Used by archaeologists to reveal long-buried ruins and civilisations, the technology is also perfect for mapping underwater topography.
Scientists have now confirmed that the doughnut-shaped mounds of the Great Barrier Reef's hidden neighbour are made from Halimeda - a common type of green algae that form small limestone flakes when they die.
Nicknamed cactus algae, because it looks so much like the Australian prickly pear, Halimeda grows so fast, it leaves vast fields of limestone mounds called bioherms wherever it inhabits.
The discovery of this vast, living reef has now got researchers wondering how the effects of climate change and ocean acidification have been felt by these Halimeda populations. Unlike the life on the Great Barrier Reef, which we have decades of history to learn from, we're just beginning to get to know this ecosystem.
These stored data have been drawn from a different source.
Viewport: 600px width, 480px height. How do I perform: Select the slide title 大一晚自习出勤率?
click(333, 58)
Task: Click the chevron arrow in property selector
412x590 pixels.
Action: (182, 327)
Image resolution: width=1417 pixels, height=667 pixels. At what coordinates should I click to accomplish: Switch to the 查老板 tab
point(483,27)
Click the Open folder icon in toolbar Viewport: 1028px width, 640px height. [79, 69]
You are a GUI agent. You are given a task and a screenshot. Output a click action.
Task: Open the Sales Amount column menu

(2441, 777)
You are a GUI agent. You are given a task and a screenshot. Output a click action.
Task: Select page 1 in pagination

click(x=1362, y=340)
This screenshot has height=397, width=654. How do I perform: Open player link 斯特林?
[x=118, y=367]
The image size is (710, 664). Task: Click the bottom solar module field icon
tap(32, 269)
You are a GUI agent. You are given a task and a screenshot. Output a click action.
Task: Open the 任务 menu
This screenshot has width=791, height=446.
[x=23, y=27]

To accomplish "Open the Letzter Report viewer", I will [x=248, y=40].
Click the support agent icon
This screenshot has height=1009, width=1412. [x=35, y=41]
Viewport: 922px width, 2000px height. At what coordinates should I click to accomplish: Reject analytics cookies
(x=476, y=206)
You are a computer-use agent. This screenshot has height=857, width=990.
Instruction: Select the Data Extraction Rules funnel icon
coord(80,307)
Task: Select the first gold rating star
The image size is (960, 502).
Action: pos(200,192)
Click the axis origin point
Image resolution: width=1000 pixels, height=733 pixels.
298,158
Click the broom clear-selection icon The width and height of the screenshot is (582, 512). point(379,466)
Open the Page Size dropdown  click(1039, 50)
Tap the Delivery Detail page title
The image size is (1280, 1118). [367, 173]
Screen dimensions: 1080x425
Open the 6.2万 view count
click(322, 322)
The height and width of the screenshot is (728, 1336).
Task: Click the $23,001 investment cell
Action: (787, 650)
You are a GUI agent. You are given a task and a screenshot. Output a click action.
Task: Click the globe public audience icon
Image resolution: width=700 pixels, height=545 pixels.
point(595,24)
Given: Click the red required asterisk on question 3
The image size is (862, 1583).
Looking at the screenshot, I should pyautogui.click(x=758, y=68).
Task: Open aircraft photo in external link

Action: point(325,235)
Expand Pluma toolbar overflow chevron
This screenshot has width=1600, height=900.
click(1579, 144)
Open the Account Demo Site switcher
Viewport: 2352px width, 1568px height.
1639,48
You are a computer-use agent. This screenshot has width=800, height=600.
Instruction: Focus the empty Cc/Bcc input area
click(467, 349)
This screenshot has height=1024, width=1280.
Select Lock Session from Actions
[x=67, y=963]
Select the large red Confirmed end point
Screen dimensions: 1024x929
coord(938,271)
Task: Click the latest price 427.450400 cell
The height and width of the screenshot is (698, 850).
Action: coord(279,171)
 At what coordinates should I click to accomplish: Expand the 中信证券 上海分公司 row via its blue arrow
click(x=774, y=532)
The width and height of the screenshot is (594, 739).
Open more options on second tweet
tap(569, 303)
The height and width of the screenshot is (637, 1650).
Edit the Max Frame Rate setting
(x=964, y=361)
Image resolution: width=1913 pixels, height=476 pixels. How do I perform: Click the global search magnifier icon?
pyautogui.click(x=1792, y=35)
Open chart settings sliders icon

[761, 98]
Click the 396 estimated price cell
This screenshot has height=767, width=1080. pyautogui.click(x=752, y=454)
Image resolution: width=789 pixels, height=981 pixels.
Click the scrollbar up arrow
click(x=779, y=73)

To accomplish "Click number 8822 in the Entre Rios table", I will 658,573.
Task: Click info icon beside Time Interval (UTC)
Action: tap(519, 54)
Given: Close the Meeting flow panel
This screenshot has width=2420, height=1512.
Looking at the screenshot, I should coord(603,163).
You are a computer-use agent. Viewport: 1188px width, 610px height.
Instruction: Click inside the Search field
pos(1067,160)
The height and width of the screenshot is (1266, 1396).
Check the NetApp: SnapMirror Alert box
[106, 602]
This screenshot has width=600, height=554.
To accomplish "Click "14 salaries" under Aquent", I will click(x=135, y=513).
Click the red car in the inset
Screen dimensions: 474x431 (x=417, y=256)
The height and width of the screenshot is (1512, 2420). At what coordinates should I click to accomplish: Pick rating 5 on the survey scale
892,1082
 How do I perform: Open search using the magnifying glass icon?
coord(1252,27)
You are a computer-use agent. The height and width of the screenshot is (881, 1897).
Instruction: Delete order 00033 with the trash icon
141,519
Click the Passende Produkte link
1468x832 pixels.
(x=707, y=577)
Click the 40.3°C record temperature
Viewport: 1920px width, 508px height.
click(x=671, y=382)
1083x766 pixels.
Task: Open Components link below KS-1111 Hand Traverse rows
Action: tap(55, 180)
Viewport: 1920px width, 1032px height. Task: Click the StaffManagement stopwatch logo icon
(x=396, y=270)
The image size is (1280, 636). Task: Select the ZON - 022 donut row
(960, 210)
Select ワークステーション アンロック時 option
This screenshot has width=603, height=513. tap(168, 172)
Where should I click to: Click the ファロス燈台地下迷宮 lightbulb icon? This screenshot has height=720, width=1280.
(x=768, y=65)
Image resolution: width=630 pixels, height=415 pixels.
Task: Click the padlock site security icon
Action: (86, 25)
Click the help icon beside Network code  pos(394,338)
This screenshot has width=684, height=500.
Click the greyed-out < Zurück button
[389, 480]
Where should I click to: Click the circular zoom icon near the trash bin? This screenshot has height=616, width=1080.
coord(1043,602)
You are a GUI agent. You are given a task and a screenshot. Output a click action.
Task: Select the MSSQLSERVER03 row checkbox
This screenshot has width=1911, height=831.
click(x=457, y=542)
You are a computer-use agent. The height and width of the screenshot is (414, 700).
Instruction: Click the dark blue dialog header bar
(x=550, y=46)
"For instance, what do the 10- to 20-metre-thick sediments of the bioherms tell us about past climate and environmental change on the Great Barrier Reef over this 10,000 year time-scale?" says one of the team, Robin Beaman from James Cook University in Queensland, adding that they're now going to have to figure out what kinds of life are sustained by these massive bioherms.
With a stunning 93 percent of the Great Barrier Reef having been damaged by coral bleaching earlier this year, let's hope this deep reef has a better fate.
The research has been published in Coral Reefs.